= Minister of State for European Affairs =

List of Irish Ministers of State for European Affairs

The minister of state for European affairs is a junior ministerial post at the Department of the Taoiseach and the Department of Foreign Affairs and Trade of the Government of Ireland with special responsibility for European Affairs. The minister works with the Taoiseach and the minister for foreign affairs and trade. The minister of state does not hold cabinet rank.

The current officeholder is Thomas Byrne, TD, who was appointed in January 2025.
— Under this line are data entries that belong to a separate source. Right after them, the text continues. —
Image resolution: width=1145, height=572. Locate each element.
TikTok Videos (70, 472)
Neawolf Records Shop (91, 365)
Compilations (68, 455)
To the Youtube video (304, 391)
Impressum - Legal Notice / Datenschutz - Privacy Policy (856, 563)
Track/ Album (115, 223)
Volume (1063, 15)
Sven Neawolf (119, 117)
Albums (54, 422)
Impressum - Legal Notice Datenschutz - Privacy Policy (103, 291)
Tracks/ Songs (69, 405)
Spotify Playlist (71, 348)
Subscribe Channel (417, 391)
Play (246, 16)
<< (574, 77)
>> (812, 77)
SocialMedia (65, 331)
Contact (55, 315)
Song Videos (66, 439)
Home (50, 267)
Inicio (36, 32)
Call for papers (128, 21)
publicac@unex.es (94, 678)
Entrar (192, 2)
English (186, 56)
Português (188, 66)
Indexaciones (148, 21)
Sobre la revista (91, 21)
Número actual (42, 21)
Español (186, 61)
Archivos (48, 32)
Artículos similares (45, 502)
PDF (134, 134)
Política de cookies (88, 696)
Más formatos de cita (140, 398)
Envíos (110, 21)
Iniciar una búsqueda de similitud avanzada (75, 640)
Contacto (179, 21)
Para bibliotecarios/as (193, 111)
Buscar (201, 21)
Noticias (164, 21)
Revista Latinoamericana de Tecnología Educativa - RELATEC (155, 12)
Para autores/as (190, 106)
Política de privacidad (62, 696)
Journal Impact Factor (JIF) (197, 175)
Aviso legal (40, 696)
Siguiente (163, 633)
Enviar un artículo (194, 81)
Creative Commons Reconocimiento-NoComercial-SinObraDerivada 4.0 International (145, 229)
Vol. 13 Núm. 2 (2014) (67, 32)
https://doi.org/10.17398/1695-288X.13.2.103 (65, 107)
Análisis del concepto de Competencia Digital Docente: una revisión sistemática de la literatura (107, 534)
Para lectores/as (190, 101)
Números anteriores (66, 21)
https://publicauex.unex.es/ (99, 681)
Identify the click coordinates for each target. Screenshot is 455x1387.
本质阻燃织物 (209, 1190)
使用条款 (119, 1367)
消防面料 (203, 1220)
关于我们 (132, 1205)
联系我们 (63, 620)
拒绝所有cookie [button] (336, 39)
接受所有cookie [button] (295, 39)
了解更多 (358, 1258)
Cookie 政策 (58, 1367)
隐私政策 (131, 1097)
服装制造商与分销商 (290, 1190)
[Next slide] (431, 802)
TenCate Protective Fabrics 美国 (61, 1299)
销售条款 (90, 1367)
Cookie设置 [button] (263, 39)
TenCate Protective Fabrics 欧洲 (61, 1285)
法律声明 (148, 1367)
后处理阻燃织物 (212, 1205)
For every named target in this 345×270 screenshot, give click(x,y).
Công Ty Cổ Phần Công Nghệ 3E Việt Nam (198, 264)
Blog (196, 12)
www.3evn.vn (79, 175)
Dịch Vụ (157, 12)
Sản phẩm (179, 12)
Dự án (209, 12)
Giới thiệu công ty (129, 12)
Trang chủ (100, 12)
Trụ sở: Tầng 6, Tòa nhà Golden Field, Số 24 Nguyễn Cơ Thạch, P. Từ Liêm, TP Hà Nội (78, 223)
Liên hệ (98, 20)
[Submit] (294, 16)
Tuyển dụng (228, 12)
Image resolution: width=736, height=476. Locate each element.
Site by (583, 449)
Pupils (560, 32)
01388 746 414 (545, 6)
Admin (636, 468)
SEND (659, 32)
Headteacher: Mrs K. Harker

==List of ministers of state==

| Name | Term of office |  | Party |  | Government |
|---|---|---|---|---|---|
| George Birmingham | 13 February 1986 | 10 March 1987 |  | Fine Gael | 19th |
| Máire Geoghegan-Quinn | 12 March 1987 | 15 November 1991 |  | Fianna Fáil | 20th • 21st |
| Michael P. Kitt | 15 November 1991 | 11 February 1992 |  | Fianna Fáil | 22nd |
| Tom Kitt | 13 February 1992 | 15 December 1994 |  | Fianna Fáil | 23rd |
| Gay Mitchell | 20 December 1994 | 26 June 1997 |  | Fine Gael | 24th |
| Dick Roche | 19 June 2002 | 29 September 2004 |  | Fianna Fáil | 26th |
| Noel Treacy | 29 September 2004 | 20 June 2007 |  | Fianna Fáil | 26th |
| Dick Roche | 20 June 2007 | 9 March 2011 |  | Fianna Fáil | 27th • 28th |
| Lucinda Creighton | 10 March 2011 | 11 July 2013 |  | Fine Gael | 29th |
| Paschal Donohoe | 12 July 2013 | 11 July 2014 |  | Fine Gael | 29th |
| Dara Murphy | 15 July 2014 | 20 June 2017 |  | Fine Gael | 29th • 30th |
| Helen McEntee | 20 June 2017 | 27 June 2020 |  | Fine Gael | 31st |
| Thomas Byrne | 1 July 2020 | 17 December 2022 |  | Fianna Fáil | 32nd |
| Peter Burke | 21 December 2022 | 9 April 2024 |  | Fine Gael | 33rd |
| Jennifer Carroll MacNeill | 9 April 2024 | 23 January 2025 |  | Fine Gael | 34th |
| Thomas Byrne | 29 January 2025 | Incumbent |  | Fianna Fáil | 35th |

==See also==
- Minister for European Affairs – a similar position in other governments.